L’équilibre délicat entre secret des affaires et droit à la preuve
L’arrêt de la Cour de cassation du 5 février 2025 (Cass. com., 5 févr. 2025, no 23-10953) marque une étape importante dans l’évolution de la reconnaissance du droit à la preuve. Il rappelle que, en vertu de l’article 6, § 1, de la Convention européenne des droits de l’homme, la production d’éléments couverts par le secret des affaires peut être justifiée à condition que cette production soit indispensable à l’exercice du droit à la preuve et que l’atteinte portée soit strictement proportionnée.
Dans cette affaire, une société franchiseur et son franchisé assignaient un concurrent pour concurrence déloyale et produisaient à l’appui de leur action un guide d’évaluation interne, explicitement confidentiel. La cour d’appel avait jugé que la divulgation de ce document était fautive, mais la Cour de cassation a censuré cette position. Elle estime que les juges du fond auraient dû vérifier si la production de ce document était indispensable à la démonstration de la concurrence déloyale et si l’atteinte au secret des affaires restait proportionnée.
Cette décision s’inscrit dans une tendance plus large visant à consacrer le droit à la preuve comme un principe fondamental et confirme que le secret des affaires ne saurait être une barrière absolue et doit, sous certaines conditions, céder devant l’impératif d’un procès équitable.
Le tri des éléments saisis dans un contentieux de contrefaçon
Un second arrêt, rendu par le Tribunal judiciaire de Paris le 25 octobre 2024 (TJ Paris, no 24/03351), illustre la complexité de la mise en œuvre du secret des affaires dans un contexte de saisie-contrefaçon. Dans cette affaire, une entreprise suspectée d’enfreindre des droits d’auteur sur un logiciel contestait la saisie d’un volume important de documents et demandait leur restitution ou leur mise sous séquestre.

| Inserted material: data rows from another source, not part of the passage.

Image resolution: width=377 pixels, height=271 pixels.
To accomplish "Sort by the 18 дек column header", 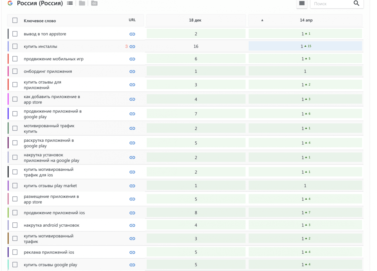I will point(195,20).
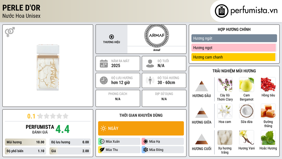Click the clock icon beside longevity
This screenshot has width=282, height=159.
click(x=104, y=80)
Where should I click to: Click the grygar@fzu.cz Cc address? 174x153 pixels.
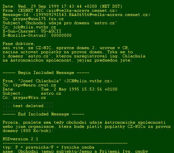click(29, 98)
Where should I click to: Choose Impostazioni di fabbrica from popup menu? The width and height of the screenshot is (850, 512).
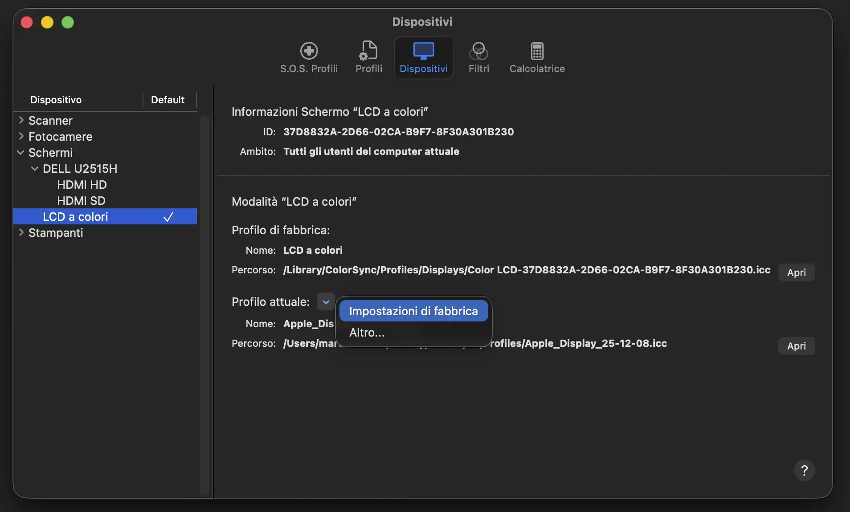click(413, 311)
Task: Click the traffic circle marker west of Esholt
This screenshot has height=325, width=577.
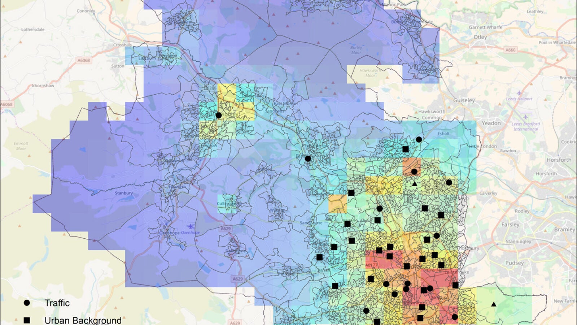Action: [x=419, y=139]
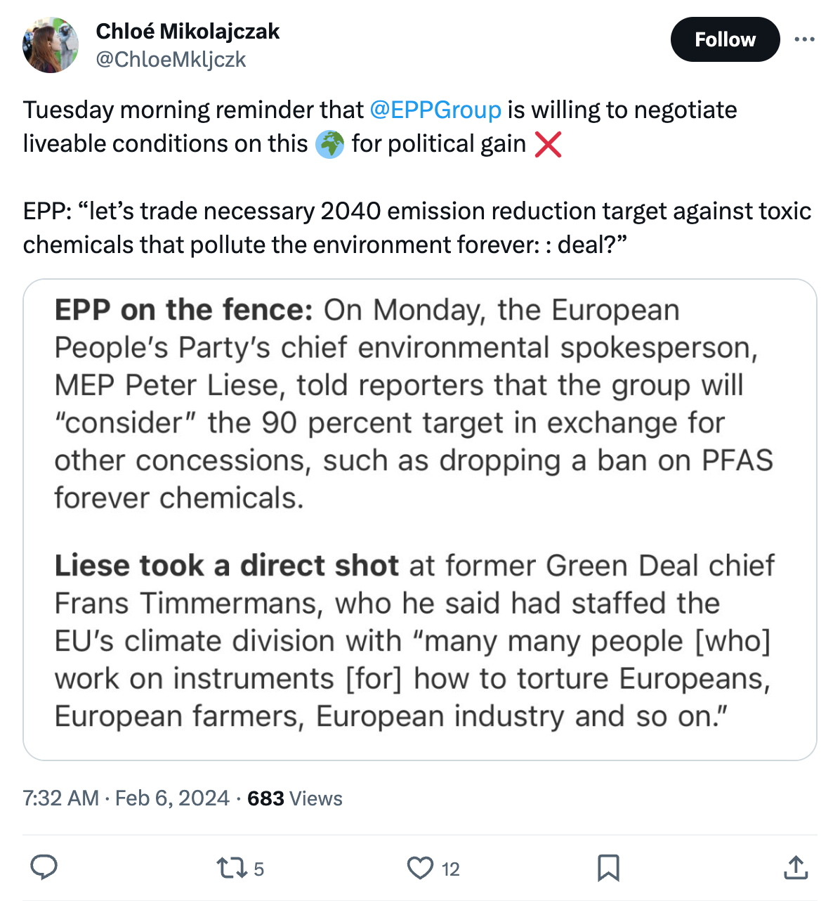Toggle the bookmark state

[x=608, y=869]
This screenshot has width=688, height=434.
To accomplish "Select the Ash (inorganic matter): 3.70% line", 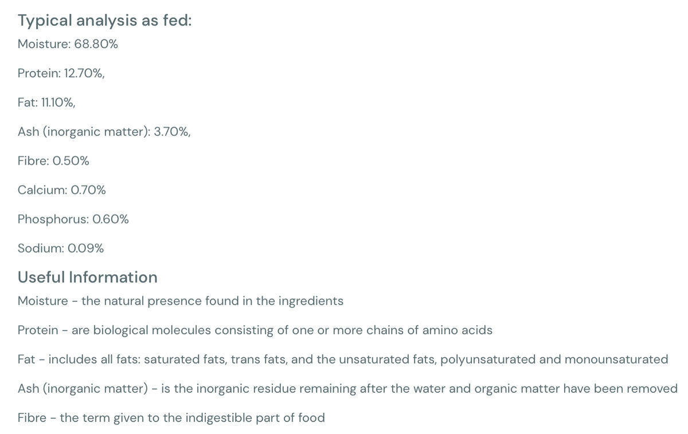I will (104, 132).
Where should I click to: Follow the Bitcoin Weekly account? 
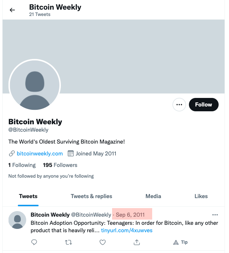203,105
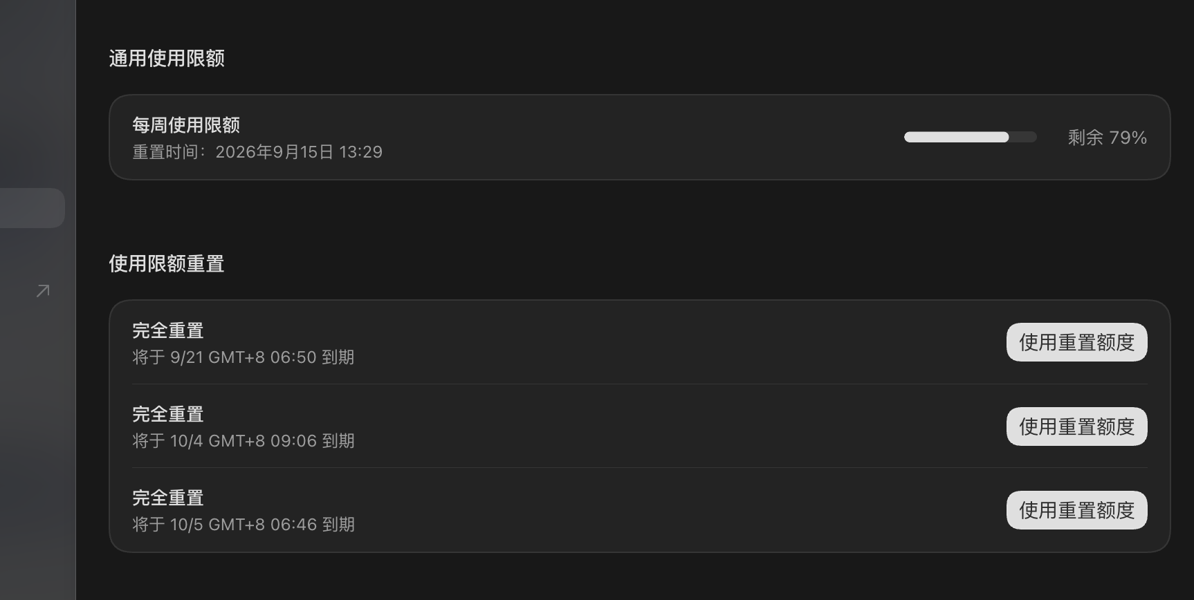
Task: Select the first 完全重置 entry title
Action: pos(168,330)
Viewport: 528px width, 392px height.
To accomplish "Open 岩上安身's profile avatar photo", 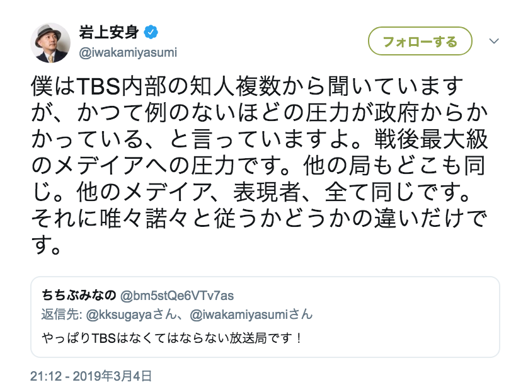I will click(50, 42).
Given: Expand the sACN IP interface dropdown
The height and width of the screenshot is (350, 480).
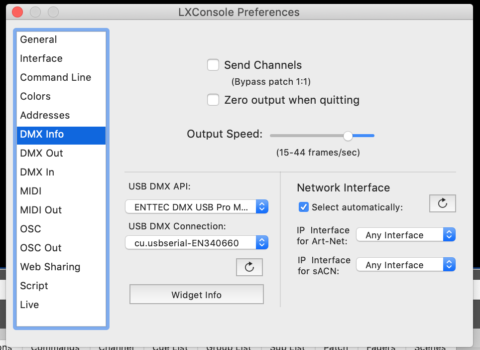Looking at the screenshot, I should pos(406,264).
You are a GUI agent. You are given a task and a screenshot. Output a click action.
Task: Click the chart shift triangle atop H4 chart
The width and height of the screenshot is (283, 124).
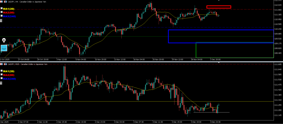coord(219,1)
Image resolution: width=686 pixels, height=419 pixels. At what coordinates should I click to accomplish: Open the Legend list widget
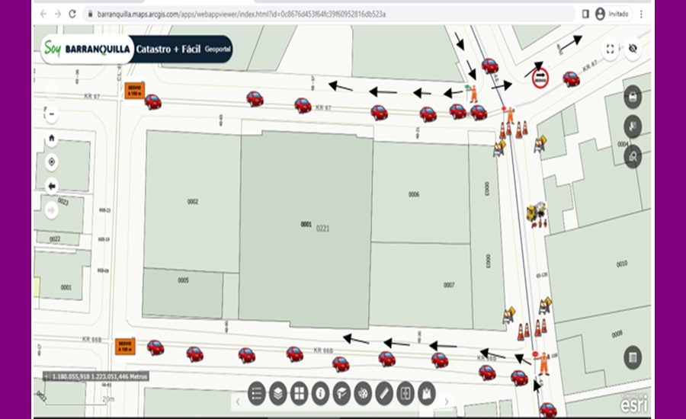click(256, 392)
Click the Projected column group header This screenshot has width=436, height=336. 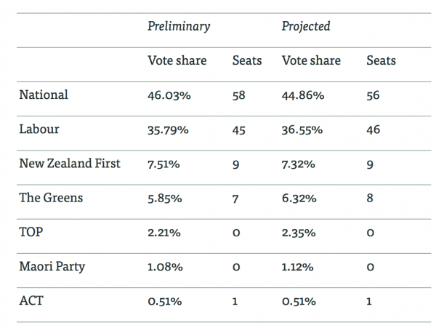[305, 26]
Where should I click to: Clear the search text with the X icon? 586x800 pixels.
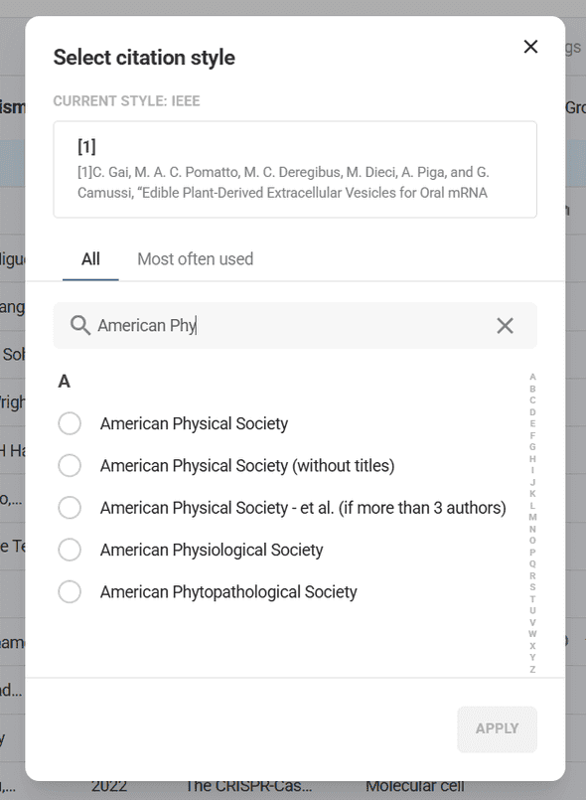pos(505,325)
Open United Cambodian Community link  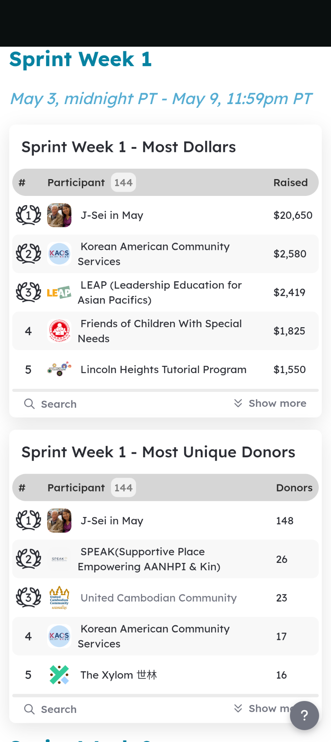click(x=159, y=598)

Le tribunal a rejeté cette demande, rappelant que la société défenderesse devait justifier du caractère confidentiel des pièces concernées en respectant les prescriptions de l’article R. 153-3 du Code de commerce. Or, celle-ci s’est contentée de généralités sans précisions suffisantes sur la nature exacte du secret d’affaires invoqué.
Toutefois, le tribunal, conscient du volume élevé des documents saisis et de leur valeur potentiellement stratégique, a ordonné un tri par un « cercle de confidentialité » sous la supervision d’un juge. Cette solution pragmatique vise à concilier les exigences probatoires avec le respect du secret des affaires.
Un cadre encore perfectible
Ces deux décisions illustrent la difficulté pour les juges d’assurer un équilibre entre la protection du secret des affaires et le droit à la preuve. Si la proportionnalité est aujourd’hui consacrée comme critère essentiel, la mise en œuvre pratique reste complexe, notamment en raison du volume de documents concernés et des obligations probatoires pesant sur les parties.
Le jugement du TJ Paris met en lumière les limites de la réglementation actuelle sur le secret des affaires, qui impose des contraintes souvent lourdes aux entreprises souhaitant protéger leurs informations confidentielles. En effet, la démarche exigée par l’article R. 153-3 du Code de commerce peut s’avérer difficilement applicable lorsque les documents saisis sont nombreux et divers.
Ces difficultés appellent sans doute à une adaptation de la législation ou, à tout le moins, à une clarification de son application par la jurisprudence, afin de garantir une meilleure articulation entre protection des secrets d’affaires et droit à un procès équitable.